Why do recent model updates feel disappointing despite better demos?
What evidence is offered that the industry is hitting diminishing returns?
How do industry leaders frame the timing of the next breakthrough?
What interim fixes are being applied to current LLMs?
What are “world models,” and why are they treated as the next paradigm?
How do world models connect to human intelligence development?
Review Questions
- What specific user-reported failures are cited for GPT 4.5 and o3, and how do they support the claim of diminishing returns?
- Which improvements target current LLM limitations (memory, tools, reasoning), and how do they differ from the proposed world-model paradigm?
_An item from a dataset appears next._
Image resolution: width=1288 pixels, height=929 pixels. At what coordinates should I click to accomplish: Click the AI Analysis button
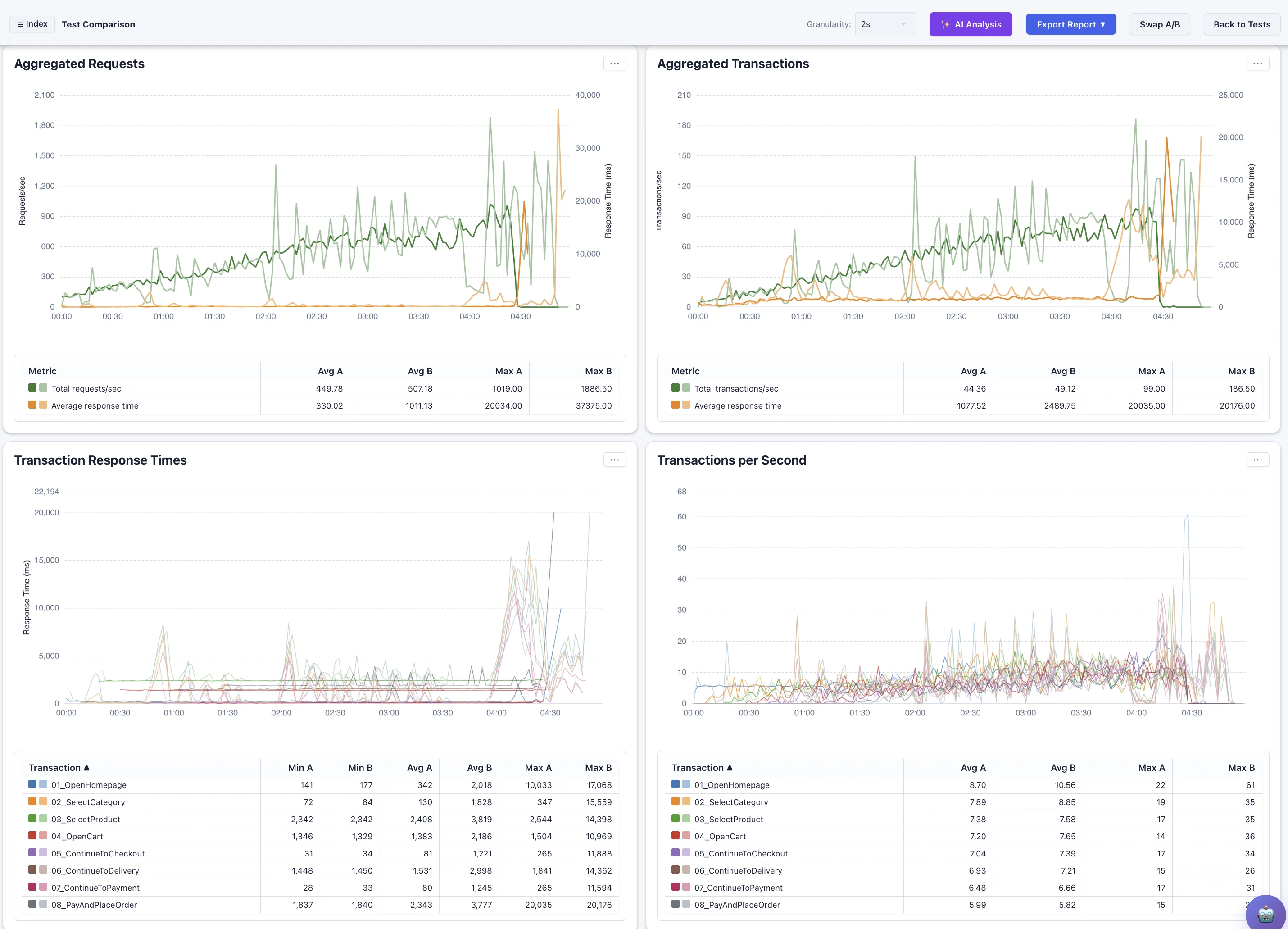point(971,24)

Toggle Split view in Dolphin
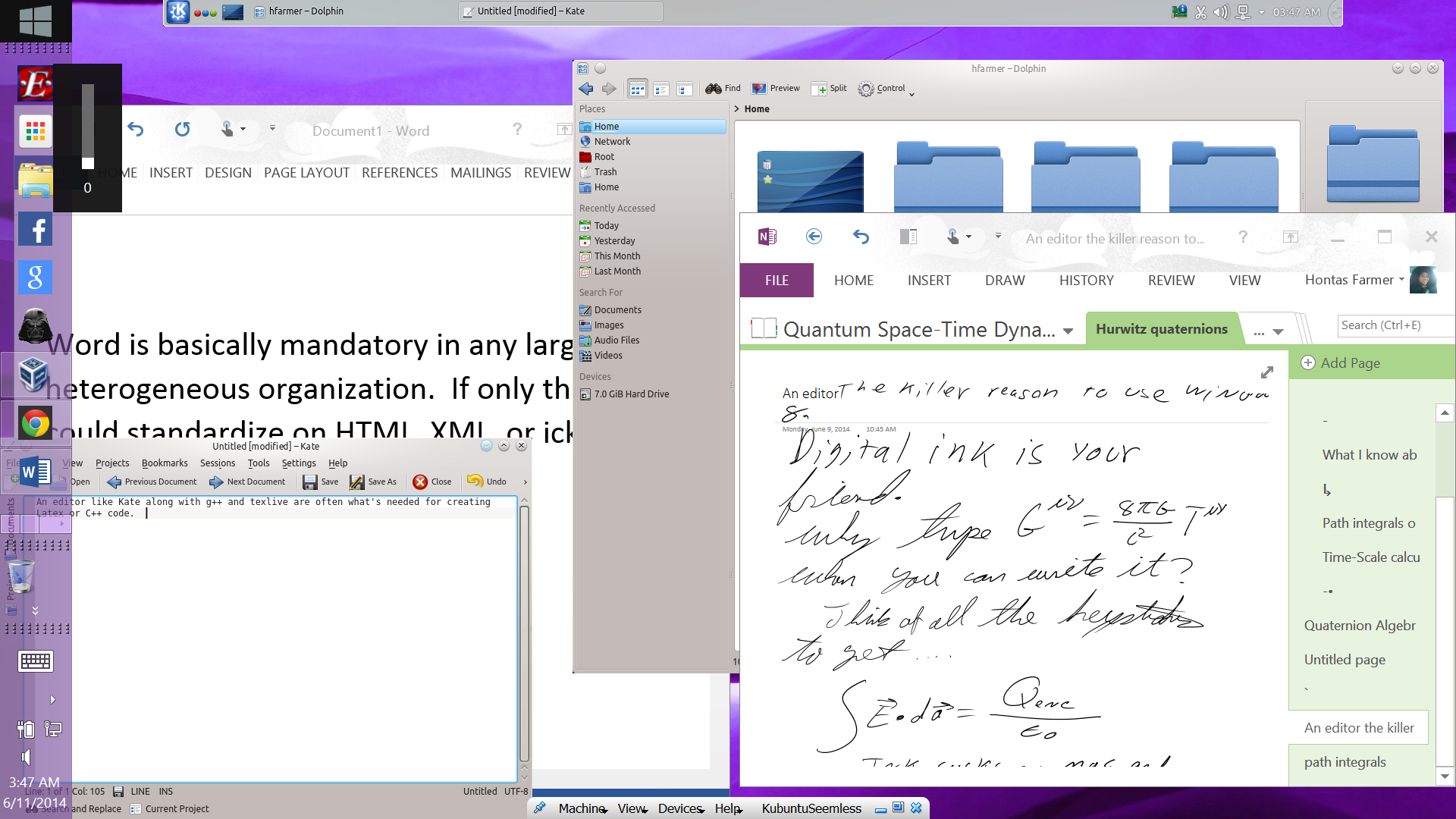[x=828, y=89]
- Why are interactive, physics-consistent 3D environments (Genie 2, Cosmos) considered more promising than additional LLM scaling?
Key Points
- 1
Early user feedback on GPT 4.5, o3, Claude 3.7, and Gemini 2.0 is portrayed as underwhelming, with persistent reliability issues and familiar LLM failure modes.
- 2
A pattern from AI application startups—strong benchmarks followed by mediocre real-world performance—is used to argue that large language models are nearing diminishing returns.
- 3
Industry leaders suggest the next major leap depends on a new paradigm rather than incremental upgrades, with 2025 framed as a slower transition period.
- 4
Interim LLM fixes include better memory, tool use for math/figures, and reasoning-focused mechanisms like Meta’s “Large Concept Models” and “Meta Chains-of-Thought.”
- 5
World models are positioned as the next paradigm: systems that learn through interaction and can keep learning after training.
- 6
DeepMind’s Genie 2 and NVIDIA’s Cosmos are cited as concrete steps toward world models by generating interactive, physics-consistent 3D environments for agent training.
- 7
The transcript links world-model learning to how human intelligence evolved—building mental models from continuous interaction with the physical world.